I guess it is smart that Biden is not going out into public, at 78 he would be toast if he got COVID-19. The elderly just have a difficult time recovering from this virus.

 
This disease mostly preys on sick old people.  The virus is 20 times more deadly to those over 65.   From a purely ecomomic standpoint, the cost to the economy was an obscene amount for the years and quality of life we saved.  The most inefficient least cost-effective means of narrowly prolonging life ever.  Would you spend $5 million to prolong you life one year?  

 
This disease mostly preys on sick old people.  The virus is 20 times more deadly to those over 65.   From a purely ecomomic standpoint, the cost to the economy was an obscene amount for the years and quality of life we saved.  The most inefficient least cost-effective means of narrowly prolonging life ever.  Would you spend $5 million to prolong you life one year?  
100,000 people, don’t be heartless

 
100,000 people, don’t be heartless
That is the illogical answer which refuses to look at the absurdity of the cost-benefit analysis.  But it is stupid choice when looking at the numbers.  I know dozens and dozens of people out of work or business facing financial ruin because of this.  I don't know a single person who was confirmed infected and certainly no one who has died. 
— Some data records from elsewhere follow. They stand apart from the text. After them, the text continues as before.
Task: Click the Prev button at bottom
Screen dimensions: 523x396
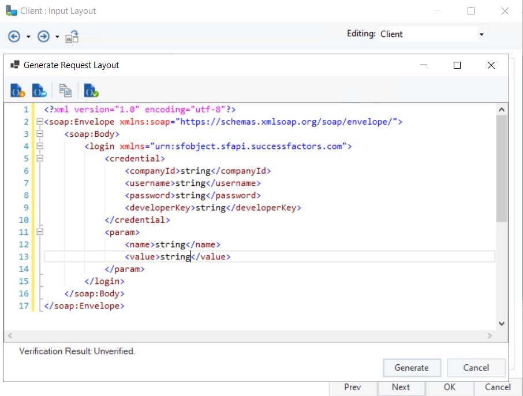Action: tap(352, 387)
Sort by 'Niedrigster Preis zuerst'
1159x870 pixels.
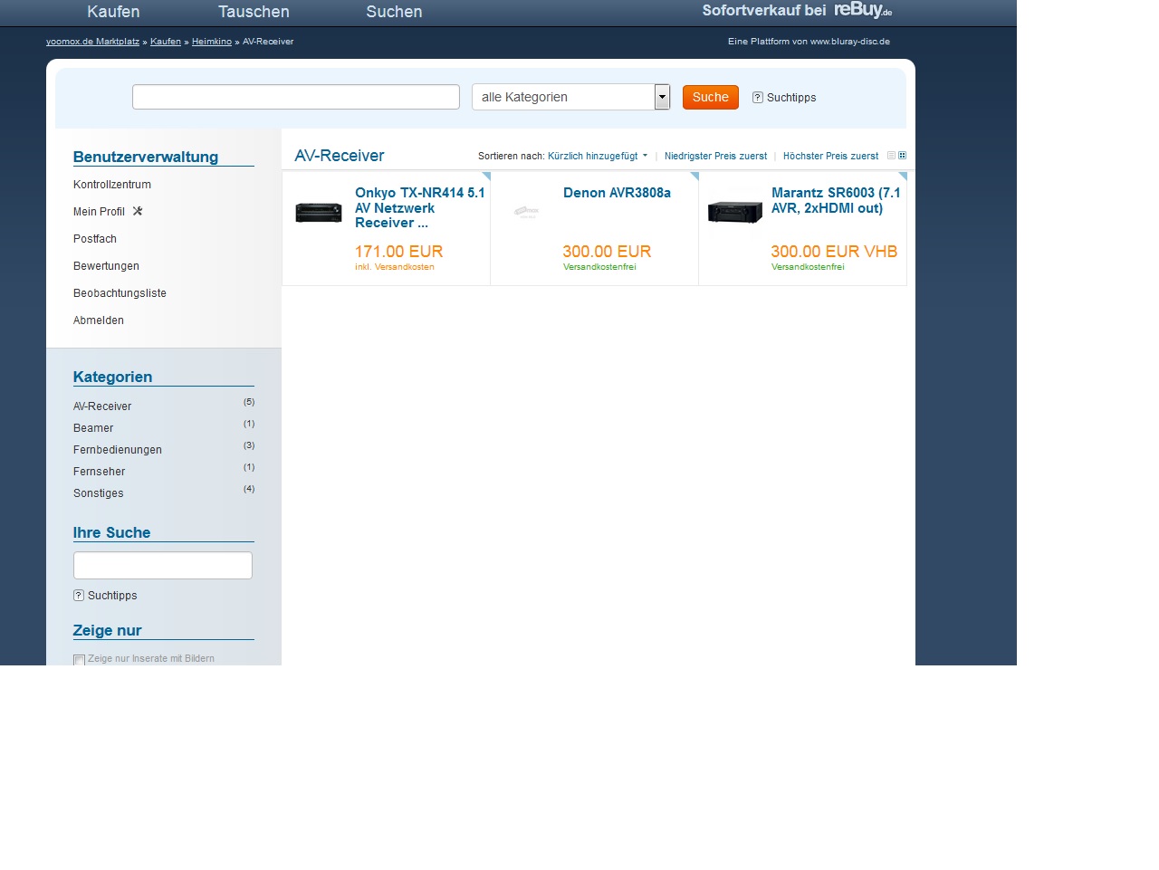coord(715,157)
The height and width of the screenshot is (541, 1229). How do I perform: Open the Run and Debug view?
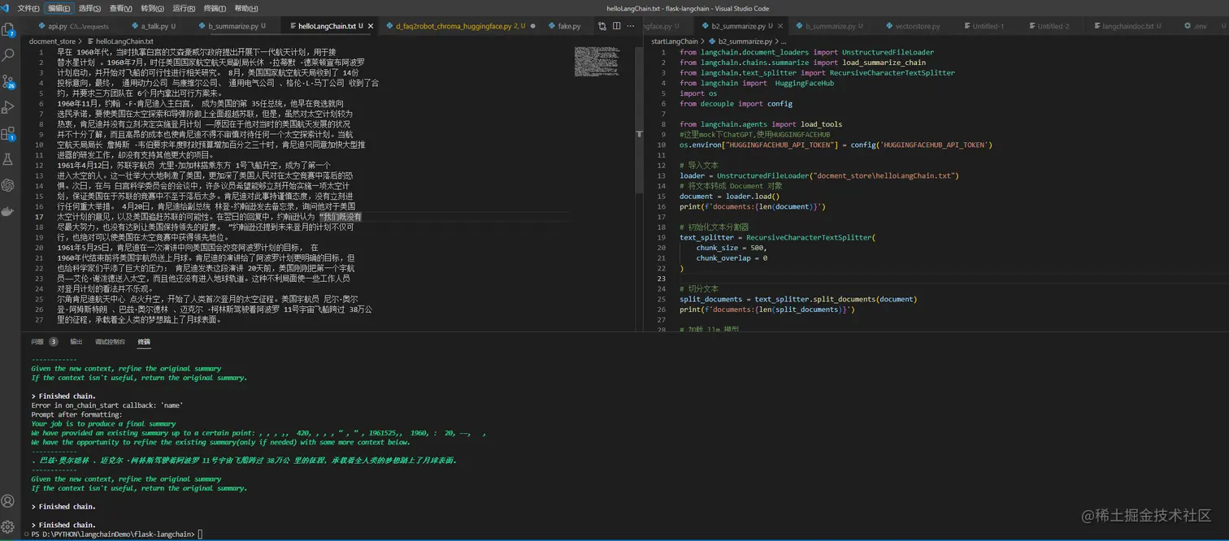pos(9,107)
This had an economic imoact in the trillions.  Even optimistically saving 100,000 lives puts the costs in the tens of millions of dollars per life saved.  We as a society can not afford to soend that kind of money.  We don't even spend that kind of money on children except in very rare isolated cases. I know, what anout our parents or grandparents.  But that is not a logical answer which addresses the true costs vs. benefit.  
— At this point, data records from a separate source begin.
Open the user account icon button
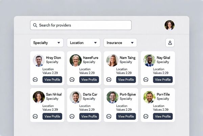The height and width of the screenshot is (136, 203). (x=170, y=43)
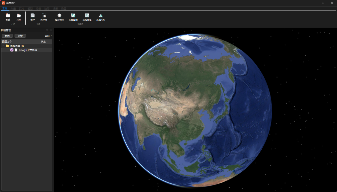Select the 在线图源 online imagery tool
The width and height of the screenshot is (337, 192).
point(73,17)
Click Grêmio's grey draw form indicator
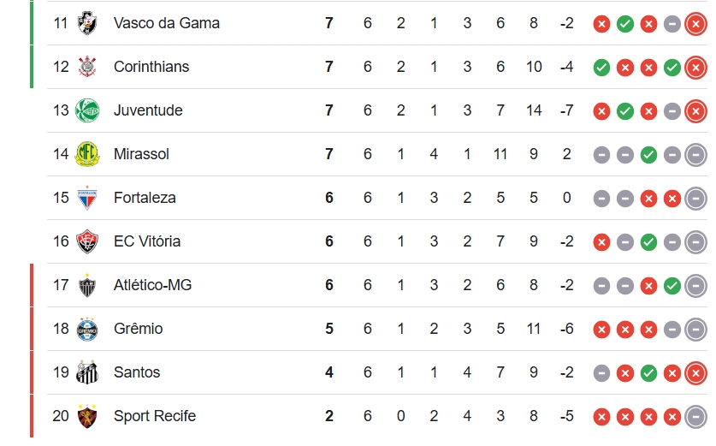This screenshot has height=446, width=716. [672, 330]
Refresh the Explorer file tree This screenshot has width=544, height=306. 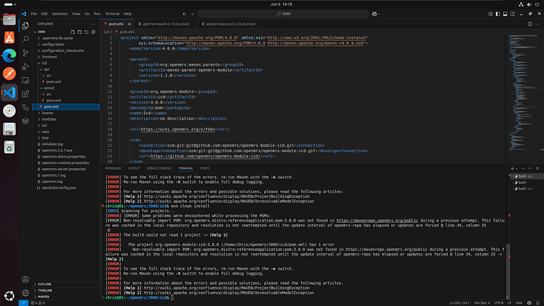(87, 32)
Taking steps that inconvience us is one thing.  Turing the lives of tens of mollions of people upside down is a different animal.  

 
How many healthy people are dieing from this?   and I'm not talking about the people commiting suicide and overdosing that are being counted as covid.   

 
How many healthy people are dieing from this?   and I'm not talking about the people commiting suicide and overdosing that are being counted as covid.   
I suppose this depends on what you want to count. I suspect that we find some long term issues that end up associated with covid, which likely won’t be counted as covid deaths but perhaps take years or quality off of someones life, but that speculation on my part. Seeing some of the before/after pictures of healthy people who made it through but were intubated for weeks tells me it isn’t something I want to get. 
We also keep comparing flu deaths to covid- we need to stop doing that until we get a years worth of covid deaths to accurately compare the numbers. If we end up with 150,000 deaths after a year, is that good? If we hit 200k+ deaths, would anyone have a different outlook? What is the threshold When a vaccine is developed, what might that number go down to? 

 
No it's guesses based on logic. People catch more viruses when closer to each other. Prove me wrong.
You seem very confident, and it sounds so simple.. how did the models screw it up so bad?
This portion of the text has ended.